Der Fall   Kläger Gustav E. (Name geändert, Red.) fuhr im Dezember 2017 am frühen Abend mit einem älteren automatikgetriebenen VW-Sharan samt Anhänger zur Corneliusstraße in München, um dort einen Schrank abzuholen, den er über eBay-Kleinanzeigen gekauft hatte. Da unklar war, ob er das Fahrzeuggespann im Hof werde wenden können, hielt er zunächst vor der Einfahrt; die Fahrbahn ist an dieser Stelle Teil einer Feuerwehrzufahrtszone mit absolutem Haltverbot. Das Auto mit Anhänger versperrte die Zufahrt zum Hof vollständig. Gustav verließ zusammen mit seinem Helfer das Auto, um den Verkäufer des Schrankes zu treffen. Seine siebenjährige Tochter blieb allein im Auto zurück. In jenem Hof befinden sich Garagen. Ein Mieter wollte zu seiner Garage fahren. Er stieg aus, um den Fahrer des behindernden Fahrzeugs zu bitten zur Seite zu fahren. Doch im Sharan war kein Fahrer, die Tür des Fahrzeugs war nicht verschlossen. Der Mieter gab an, die Tochter des Klägers nach dem Fahrer gefragt zu haben, die habe aber nicht gewusst, wann der Vater zurückkomme. Um das Hindernis zu beseitigen, stellte der Mieter das Automatikgetriebe des Sharan von P auf N, und schob das Fahrzeug samt Anhänger nach vorn und so zur Seite der Einfahrt. Dort zog er dann die Handbremse an. Der Zündschlüssel des klägerischen Fahrzeugs steckte zu dieser Zeit nicht im Schloss. Danach parkte er sein Fahrzeug in seiner Garage.

Klage   Gustav kam nach eigener Einschätzung etwa drei Minuten nach dem Abstellen seines Fahrzeugs zurück. Danach habe er beim Weiterfahren bemerkt, dass das bis dahin intakte Getriebe durch das Schalten bei abgezogenem Zündschlüssel beschädigt worden sei. Für Reparatur und Mietwagen habe er 1.332,94 Euro bezahlen müssen. Er erhob deshalb Klage auf Schadenersatz gegen den Garagenmieter.

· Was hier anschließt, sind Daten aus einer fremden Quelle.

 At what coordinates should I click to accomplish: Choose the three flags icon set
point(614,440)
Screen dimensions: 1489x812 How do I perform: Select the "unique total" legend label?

Das Urteil   Das Amtsgericht München entschied, dass der Schadenersatzanspruch unbegründet ist. In Betracht kommt als Anspruchsgrund nur eine Schadenersatzpflicht aufgrund einer verbotenen Handlung. Diese würde aber ein Verschulden voraussetzen, also die Vorwerfbarkeit und damit die Widerrechtlichkeit des als schadensbegründend geltend gemachten Verhaltens. Schon hieran fehle es. Das Verhalten des Beklagten sei durch besitzrechtliche Selbsthilfe gedeckt und deswegen nicht widerrechtlich. Gustav habe den Beklagten durch die Verhinderung der Zufahrt in dessen Besitzrecht an seiner Garage gestört und sei deswegen zur Beendigung der Störung verpflichtet. Diese Beseitigung habe der Beklagte selbst vornehmen dürfen, und zwar mit Gewalt (§ 865 BGB). Zwar unterliege auch das Selbsthilferecht Schranken des Übermaßverbotes, sodass bei geringfügigen Störungen nicht uneingeschränkt Gewalt angewendet werden dürfe. Dass das Verstellen des Schalthebels eines Automatikgetriebes, ohne dass der Zündschlüssel stecke, zu einer Beschädigung des Getriebes führe, sei (sofern das tatsächlich zutreffe) jedenfalls nicht so offensichtlich, dass sich dies jedermann aufdränge. Das Verhalten des Beklagten sei nur fahrlässig gewesen. Aufgrund der berechtigten Reaktion auf eine Besitzstörung verliere aber das Verhalten in diesem Umfang seine Vorwerfbarkeit. Der Beklagte habe das fremde Auto öffnen, den Schalthebel auf Fahrt umschalten und das Auto wegschieben dürfen, da nicht für jeden offensichtlich sei, dass das Auto dadurch beschädigt werden würde.

Abwarten nicht erforderlich   Entgegen der Auffassung des Klägers Gustav E. musste der Garagenmieter auch nicht abwarten. Nur wenn ersichtlich sei, dass die Störung sofort behoben werde, also der gestörte Besitzer mit der Beseitigung der Störung nicht schneller sein würde als der Störer, wäre ein ,,Abwarten" zu fordern. Unstrittig sei, dass für den Beklagten nicht zu ersehen war, wann der Kläger zum Auto zurückkommen würde. Auch etwa eine sofortige Erreichbarkeit über eine Handynummer sei nicht auf einem Zettel hinter der Windschutzscheibe sichtbar vermerkt.